I will give some credit where credit is due though, and say that when nerds DO interact with girls on television, as Leonard often does with Penny on “The Big Bang Theory,” the girls react in a way most would in real life, they are condescending and patronizing, but still flirtatious, and often treat the nerds as if they were non-sexual eunuchs. Penny likes the attention, so she strings Leonard along, giving him false hope even though she has no intention of following through with her flirtations. The show does employ this mechanic well. When Penny calls Leonard “sweety,” and gives him a platonic hug, i cringe with bitter recognition.
Mise en scène - Nerds dress like this. Not like this. Nobody dresses like this. On a side note, research scientists can’t afford all the shit these dudes buy. You know why? nerds don’t have jobs. You know why? Nerds play WoW 10 hours a day. You know why? Nerds don’t have girlfriends.

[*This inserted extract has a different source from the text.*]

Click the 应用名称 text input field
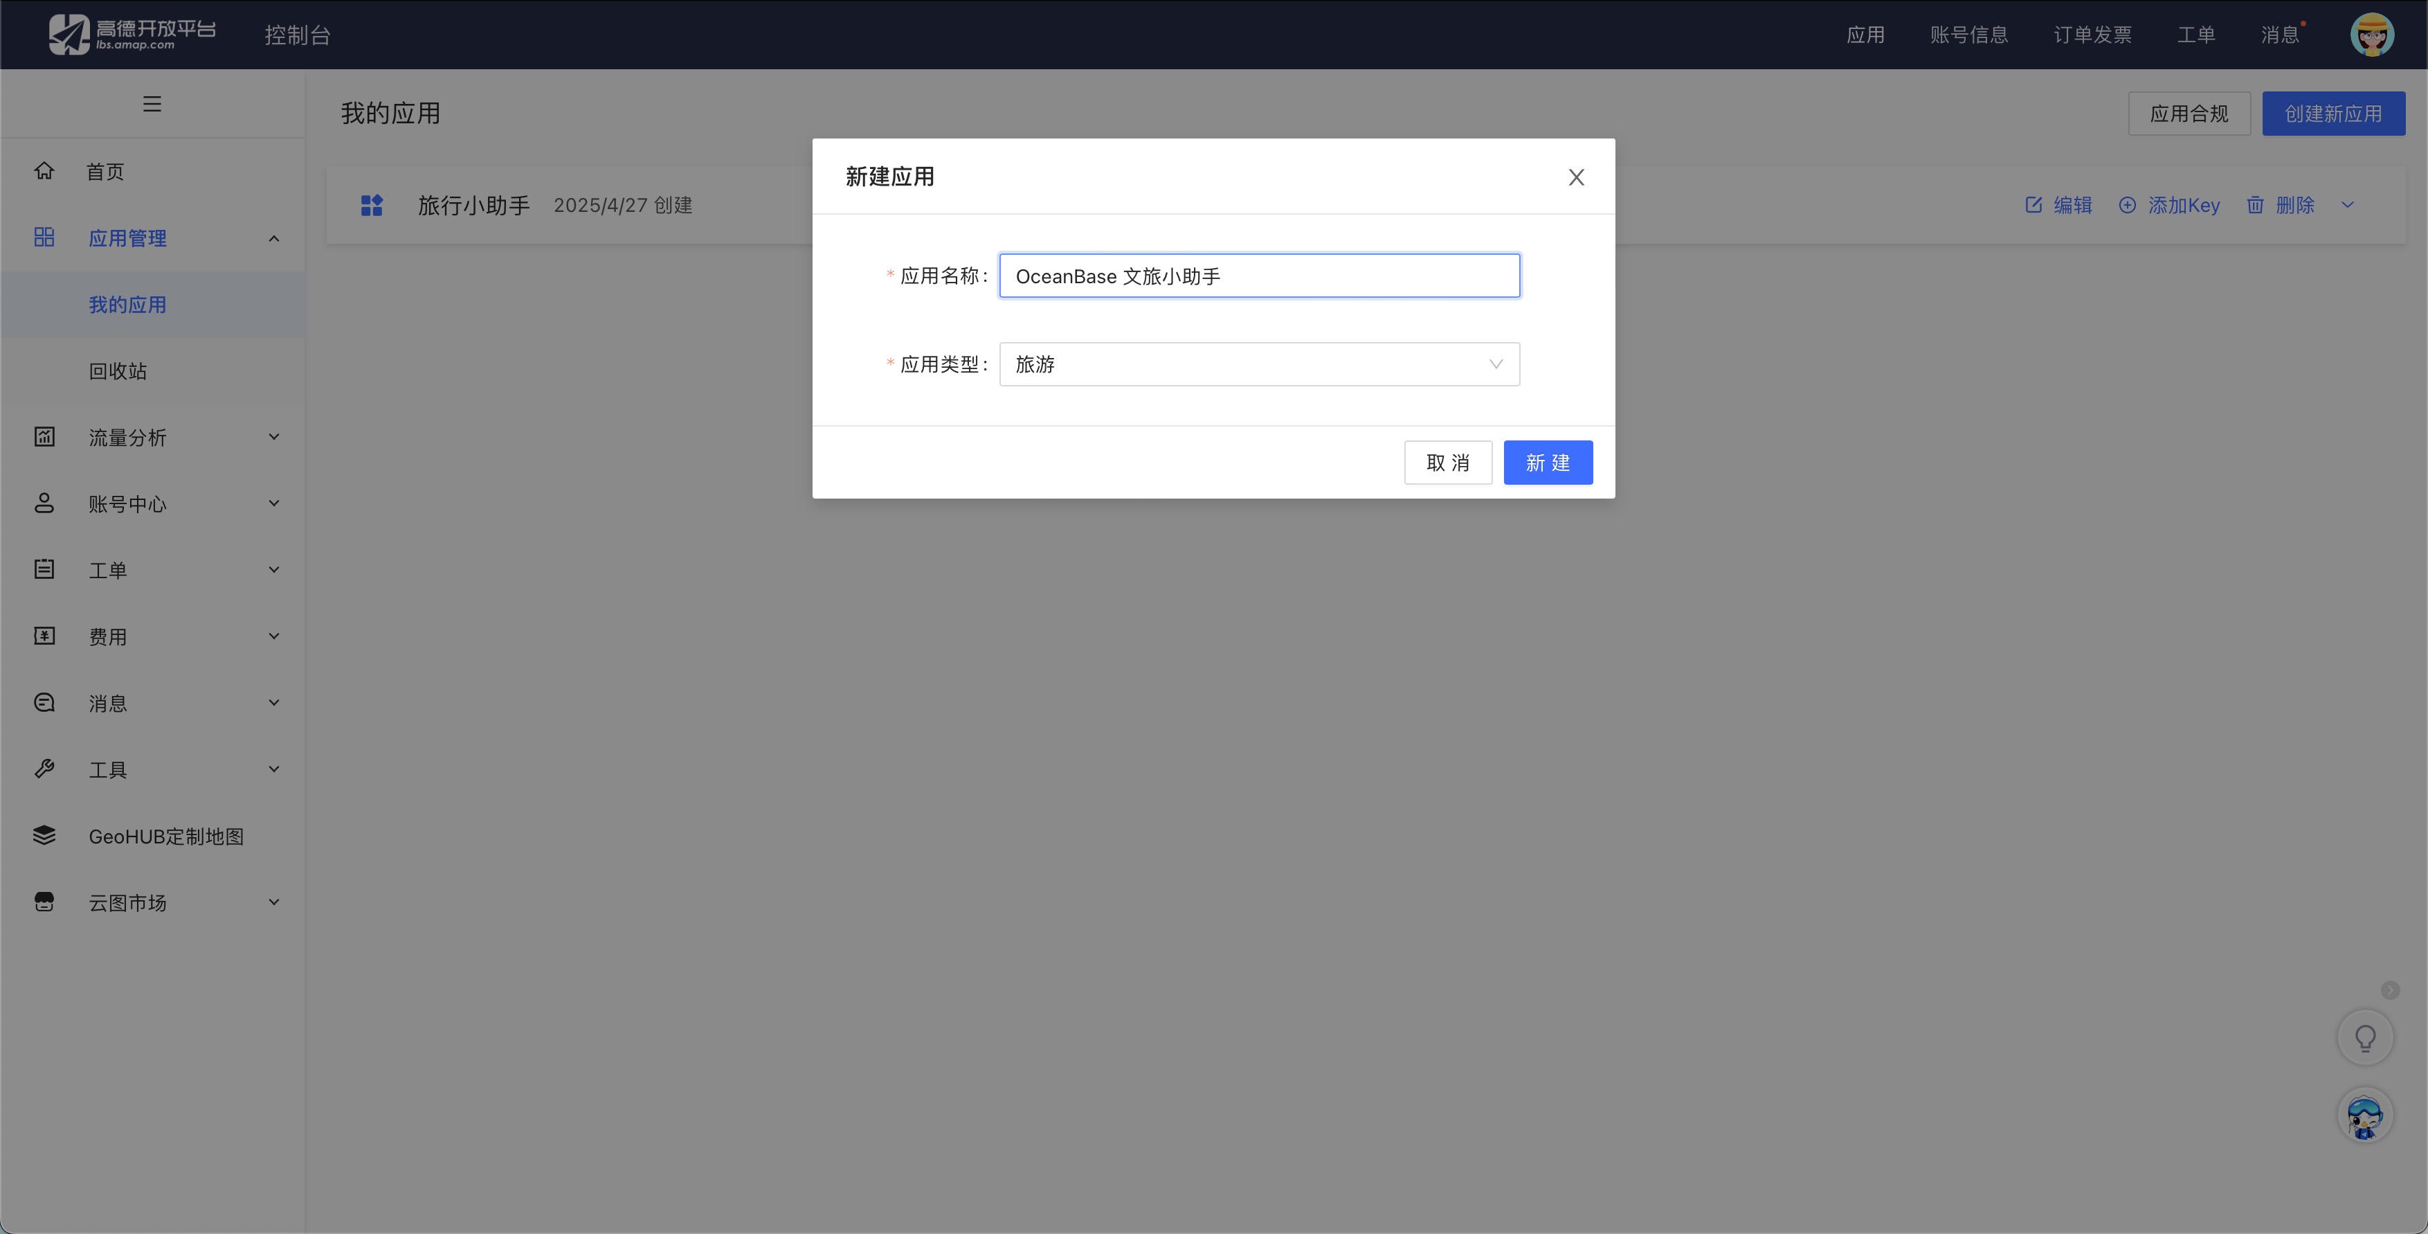The width and height of the screenshot is (2428, 1234). pos(1258,275)
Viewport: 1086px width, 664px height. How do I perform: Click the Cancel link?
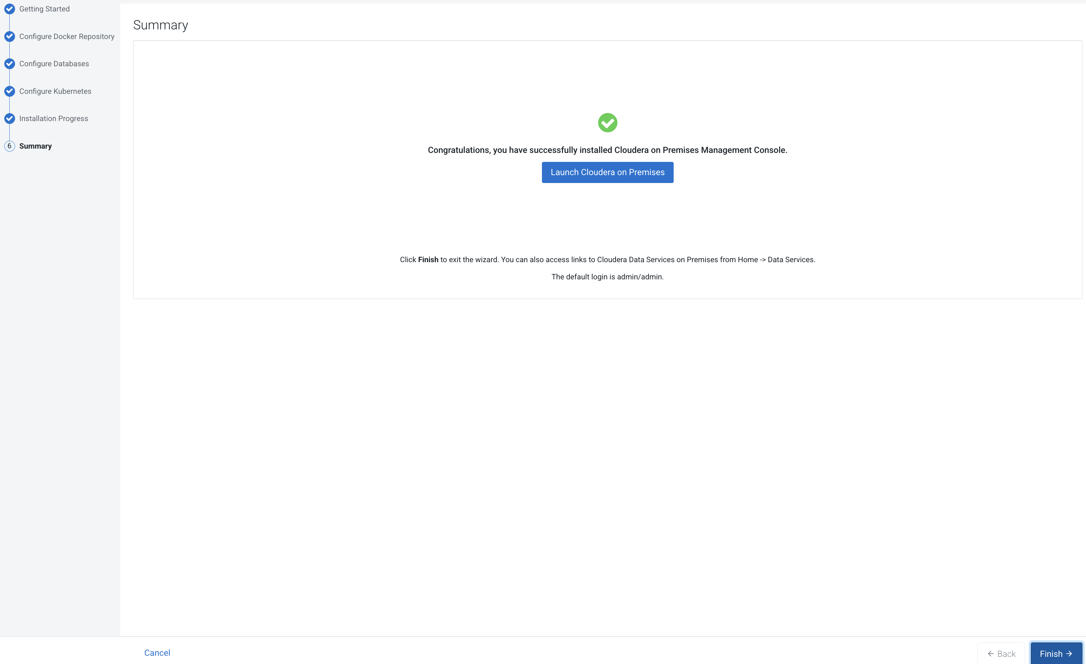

You see what I’m getting at?
Television needs to stop giving the” beta male” the “alpha male” treatment (i’m looking at you Chuck from “Chuck,” Sam from “Reaper,” Geeks from “Beauty and The Geek” Several characters I don’t know the name of from “Ugly Betty,” Ned from “Pushing Daisies,” Ted from “How I Met Your Mother,” Liz Lemon from “30 Rock,” JD from “Scrubs” and Hiro from “Heroes”) because us “beta males” are not interesting, we watch tv, play video games, and write on our blogs that nobody reads all day and only leave the house when we run out of Mountain Dew and Hot Pockets. I know what it’s like to be a nerd, and it’s not like they portray it on television. I watch TV to escape my boring “beta male” lifestyle, and to dream of what it’s like to be a total badass. (ps - each of those words links to a different one.)
Plus, you’re making it socially acceptable to be a nerd, which makes true nerds like me seem more approachable, and when people approach me, I have panic attacks.
This long-winded post/manifesto is devoted to the memory of my xbox, which broke last weekend. I miss you more than words could ever say.